They are typically looking for hardcoded strings that look like keys or credentials, bundled files containing certificates or private keys, PKCS#12 containers with familiar structures like “-----BEGIN PRIVATE KEY-----”, symmetric keys with typical lengths and entropy characteristics, code paths that initialize signing operations, and resource files holding secrets or derivation parameters.

From an attacker’s perspective, private key material is often surprisingly recognizable. Once the attacker knows what request header or field is being produced, they can search the codebase specifically for the logic behind it.

It’s important to understand that the tooling required for this is freely available and well documented. A moderately skilled attacker with jadx on Android or Hopper on iOS can often locate embedded key material within hours rather than days if the application lacks meaningful static hardening protections.

This is the gap that static hardening is designed to close. At Licel, we built DexProtector’s static protection layer specifically to make this kind of extraction prohibitively complex. Mechanisms like String Encryption, Hide Access, Class Encryption, and Resource Encryption protect Android and iOS applications against static analysis, reverse engineering, tampering, and MITM attacks. 

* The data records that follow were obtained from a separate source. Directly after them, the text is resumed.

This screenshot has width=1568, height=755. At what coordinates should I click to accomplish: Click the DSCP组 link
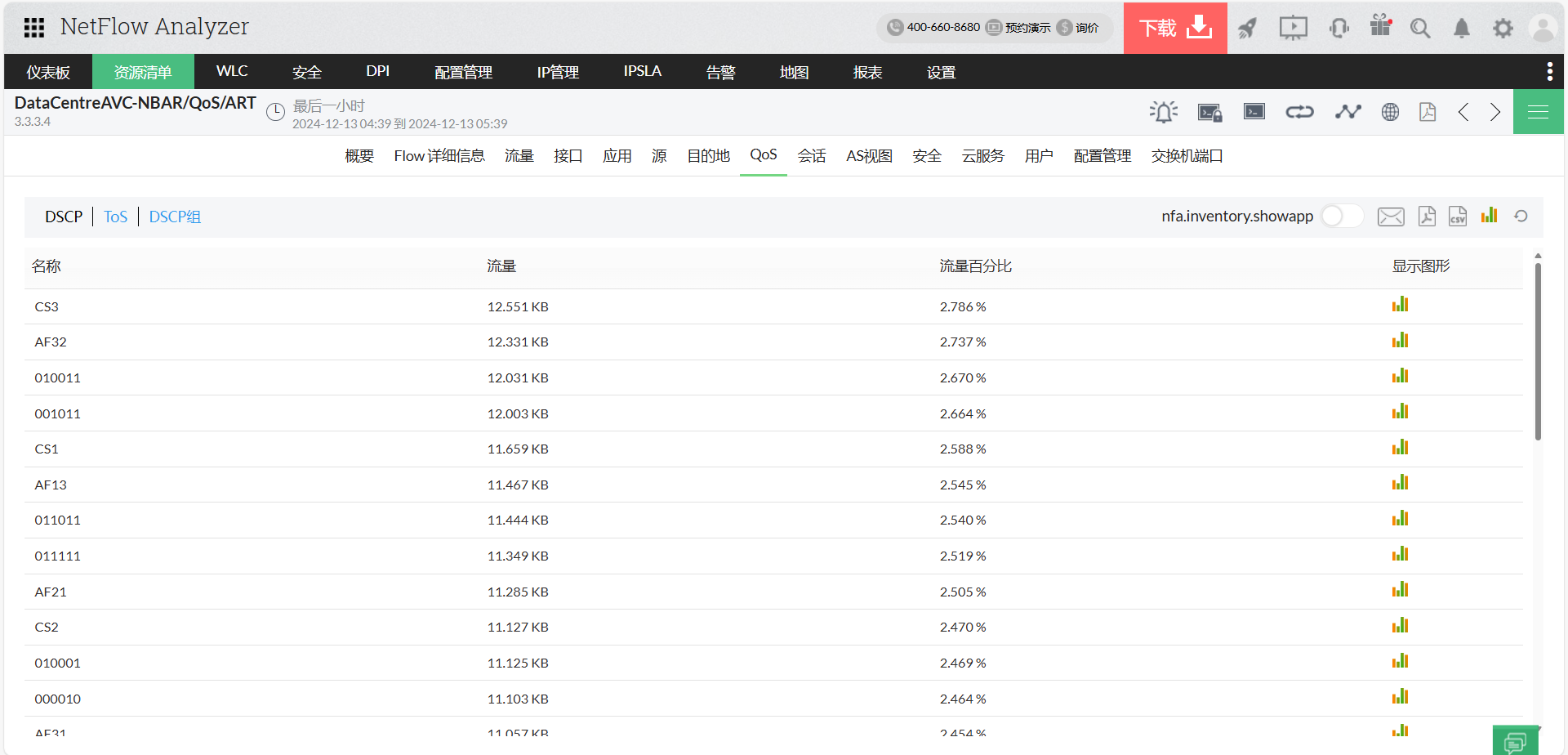175,217
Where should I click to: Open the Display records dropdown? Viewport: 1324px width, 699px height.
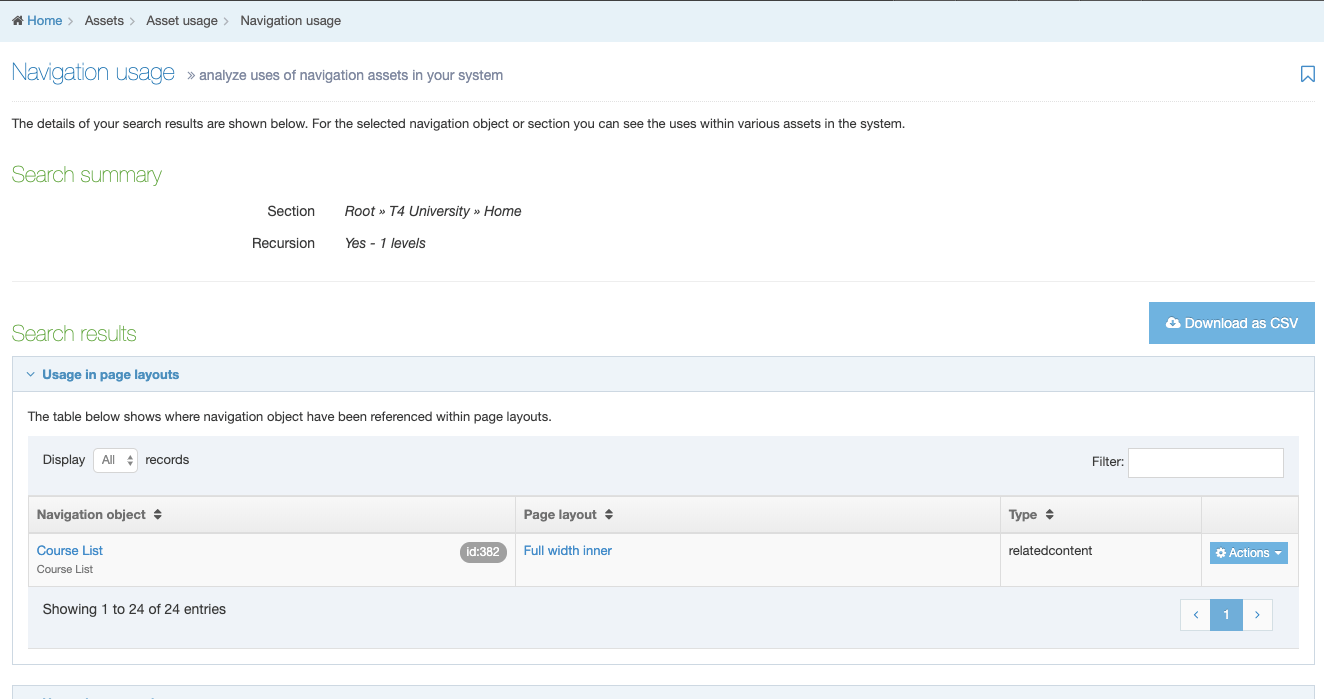[x=115, y=460]
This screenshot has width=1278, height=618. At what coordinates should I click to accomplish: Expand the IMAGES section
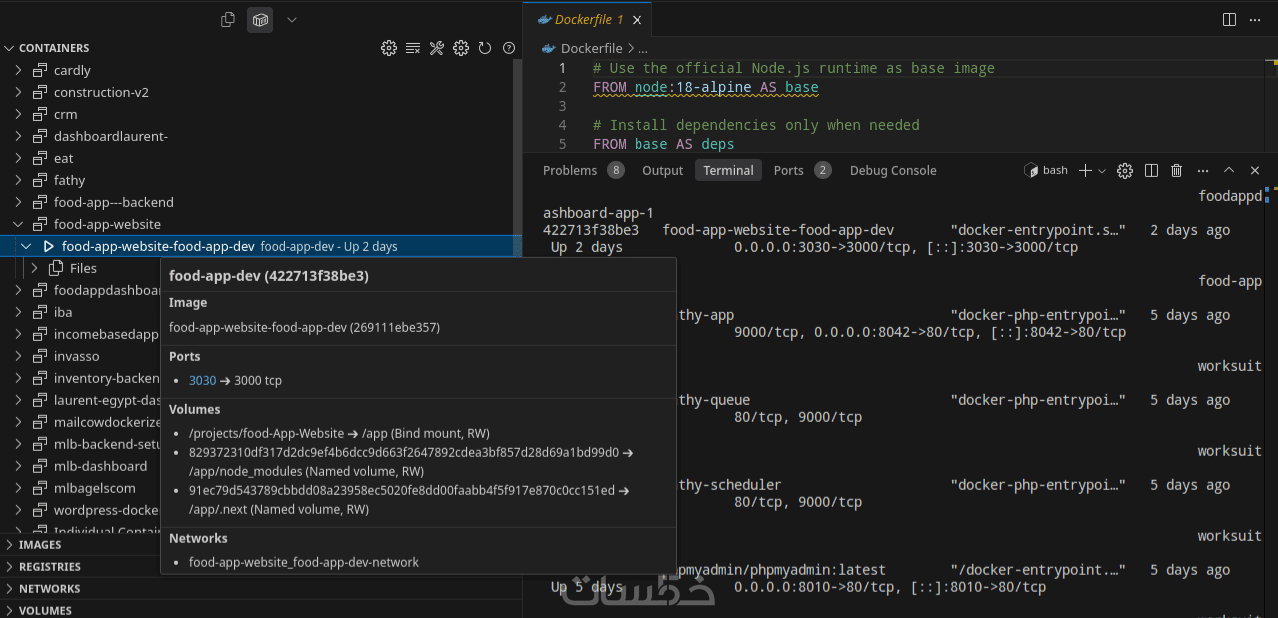[40, 545]
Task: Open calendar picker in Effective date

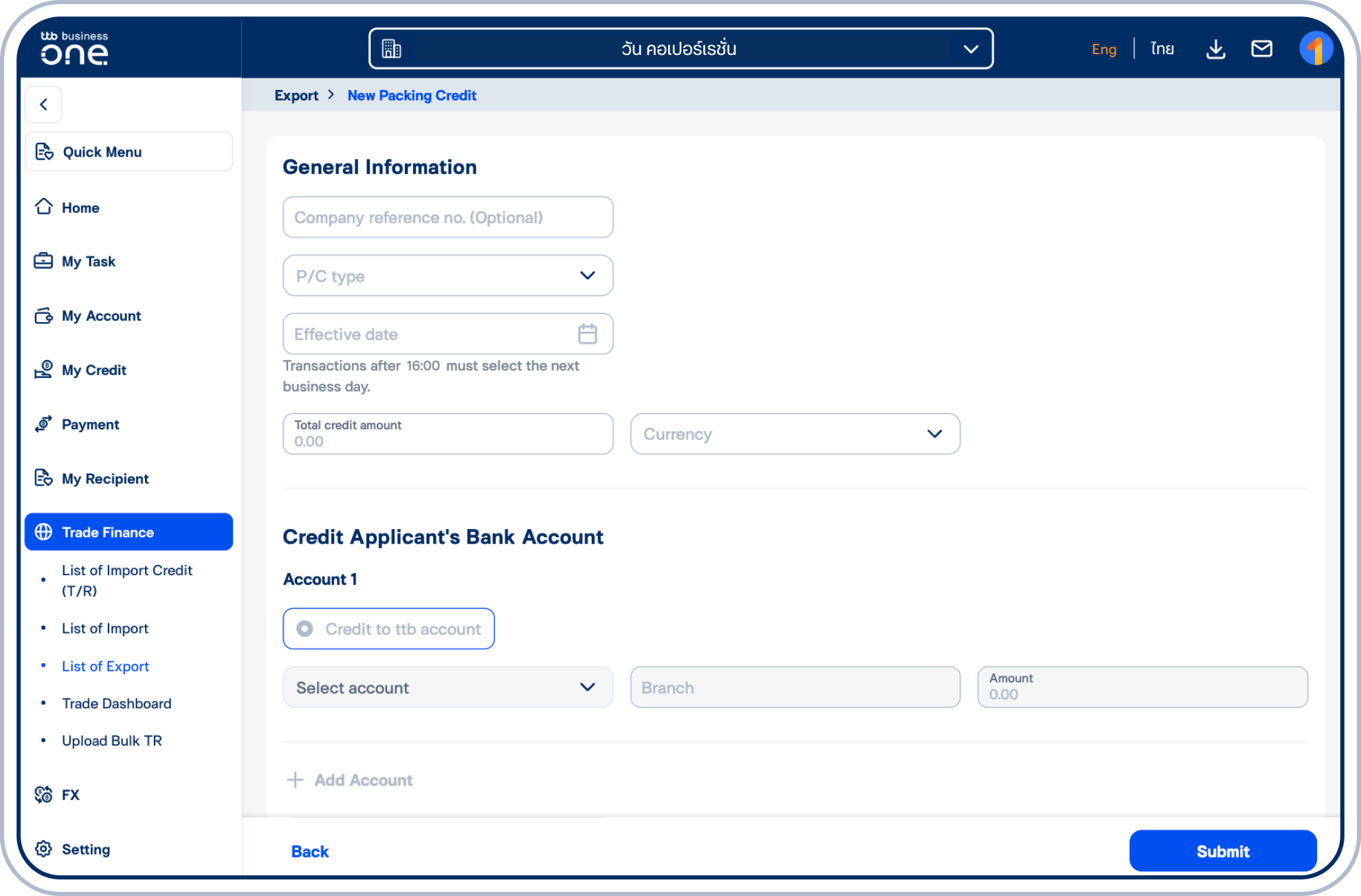Action: click(x=587, y=334)
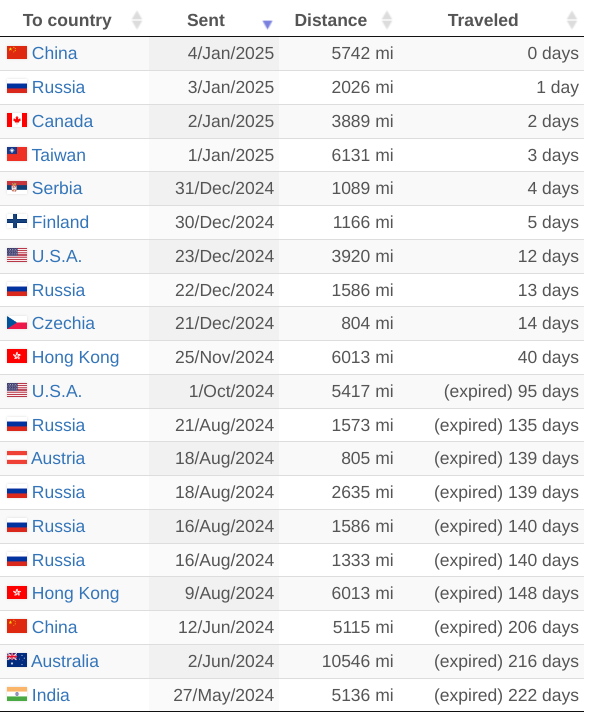Click the Australia flag icon
The image size is (602, 715).
(x=17, y=660)
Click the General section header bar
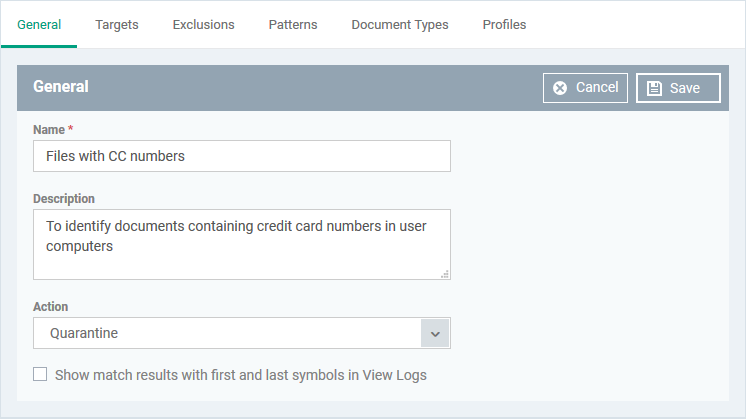746x419 pixels. pos(373,88)
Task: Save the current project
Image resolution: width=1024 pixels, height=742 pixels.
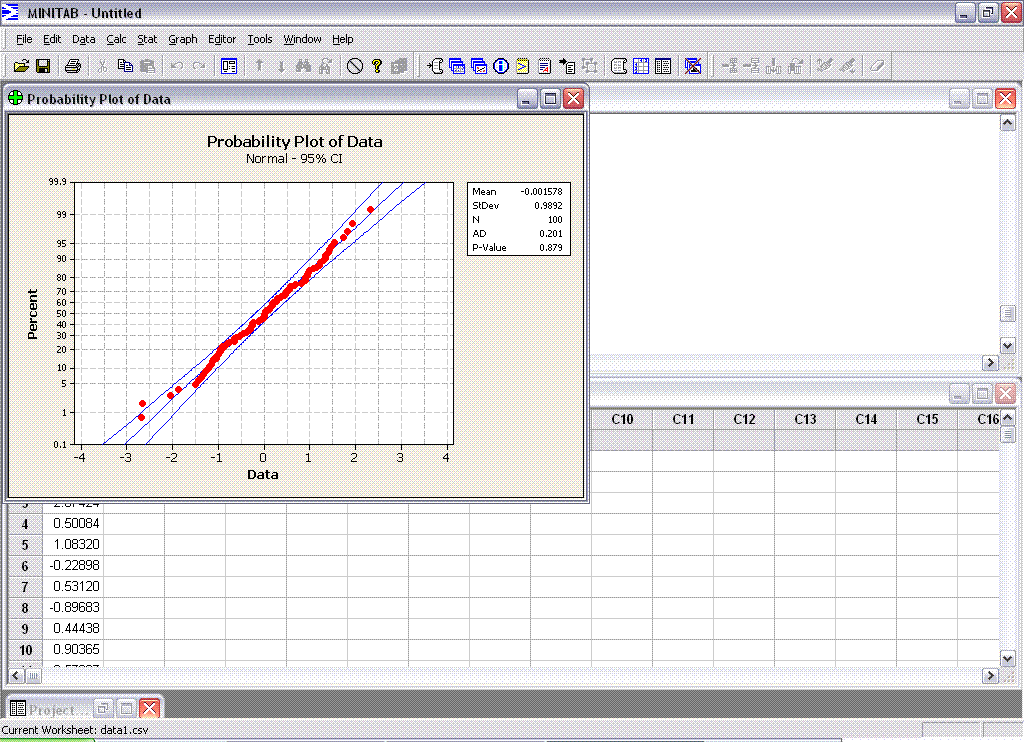Action: 44,66
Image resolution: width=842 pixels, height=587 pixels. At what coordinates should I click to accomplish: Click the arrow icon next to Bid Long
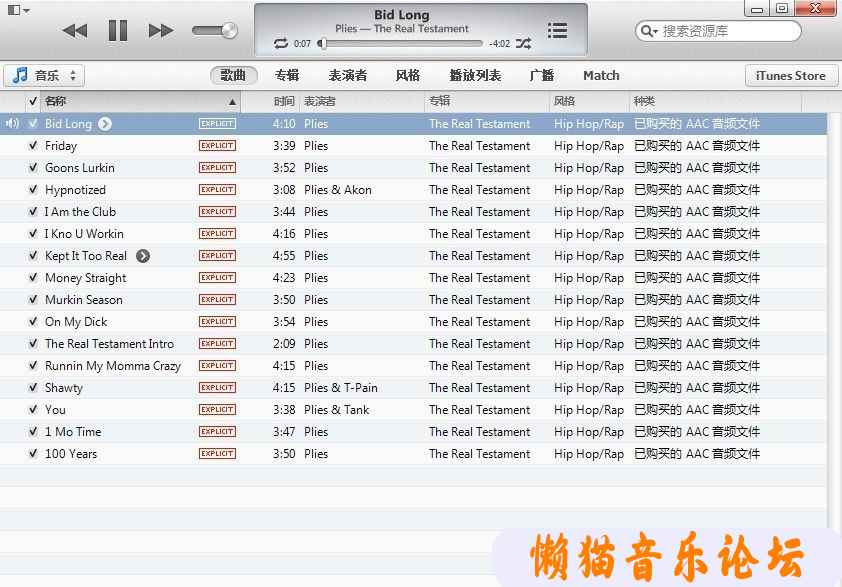(x=105, y=124)
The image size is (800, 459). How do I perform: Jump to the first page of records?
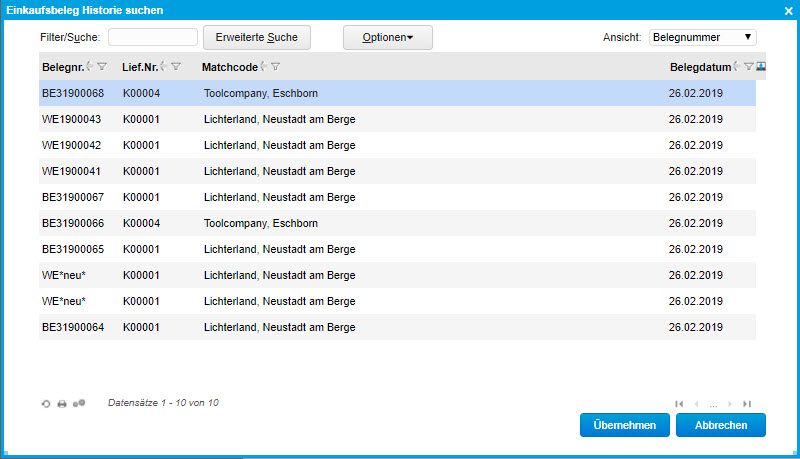(x=680, y=403)
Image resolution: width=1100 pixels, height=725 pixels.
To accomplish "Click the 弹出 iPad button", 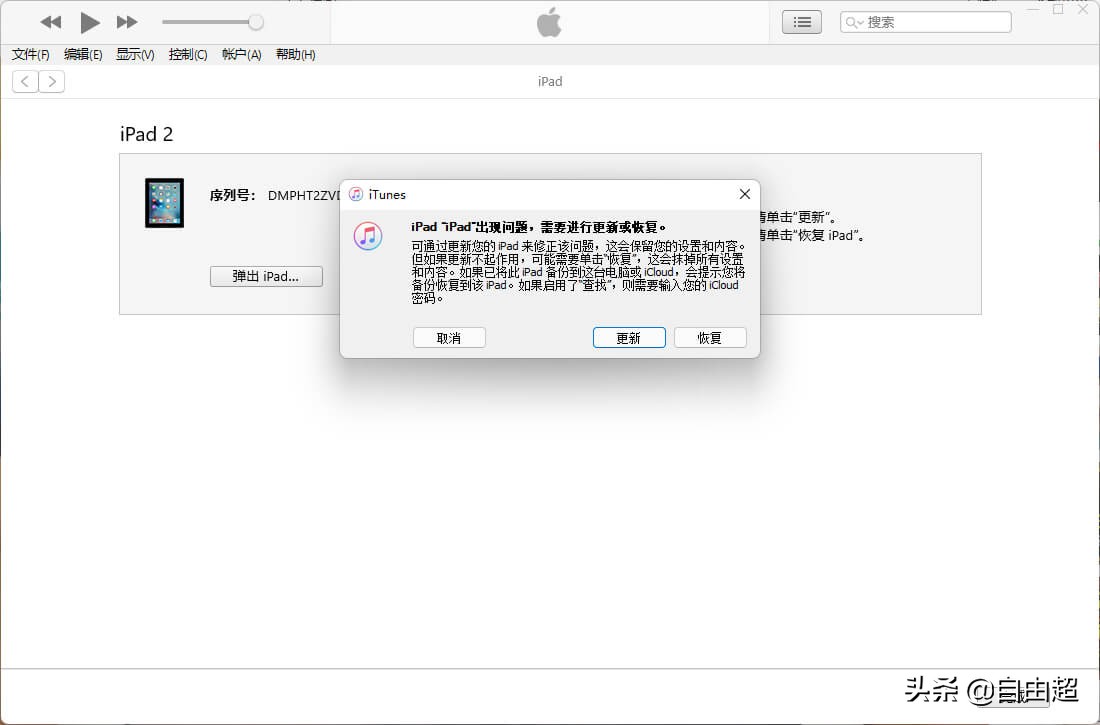I will (266, 276).
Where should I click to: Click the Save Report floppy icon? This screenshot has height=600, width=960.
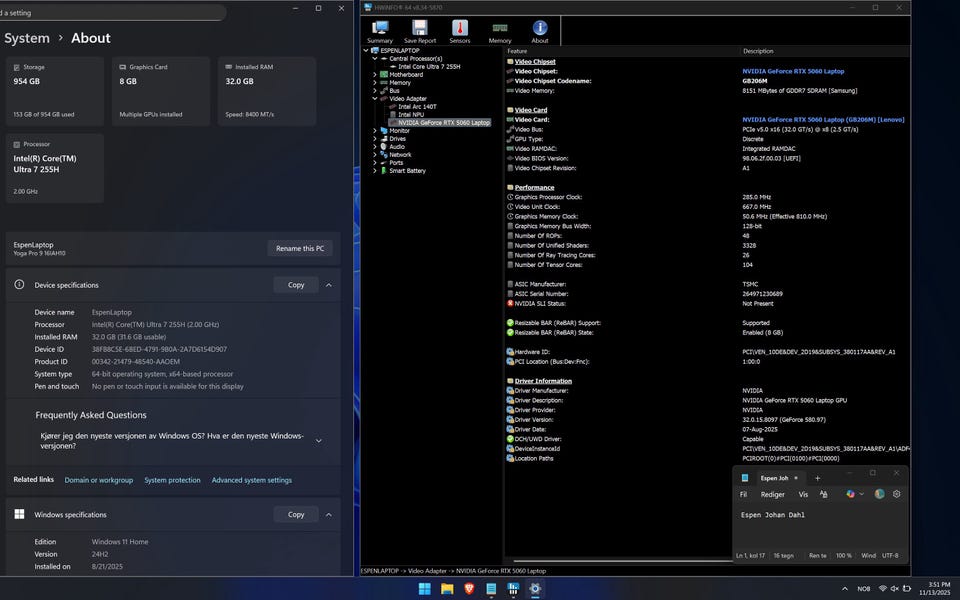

In practical terms, String Encryption helps conceal hardcoded constants, Hide Access obscures sensitive API usage and call paths, Class Encryption makes targeted reverse engineering harder on Android, and Resource Encryption protects files and bundled assets that may contain key material or supporting metadata. DexProtector Studio is able to identify and visualize embedded secrets into application code and resources and suggest the optimal configuration for String Encryption, Class Encryption and Resource Encryption.

These are not cosmetic controls. They directly interfere with the attacker’s ability to discover where secrets live and how they are used.

Stage three: dynamic tracing and API hooking

If static extraction does not immediately reveal the secret, the attacker typically moves to dynamic analysis. This is where solutions based only on platform cryptography APIs often begin to fail.

Even when a secret is obscured statically, the application must eventually use it. That’s the moment the attacker typically targets.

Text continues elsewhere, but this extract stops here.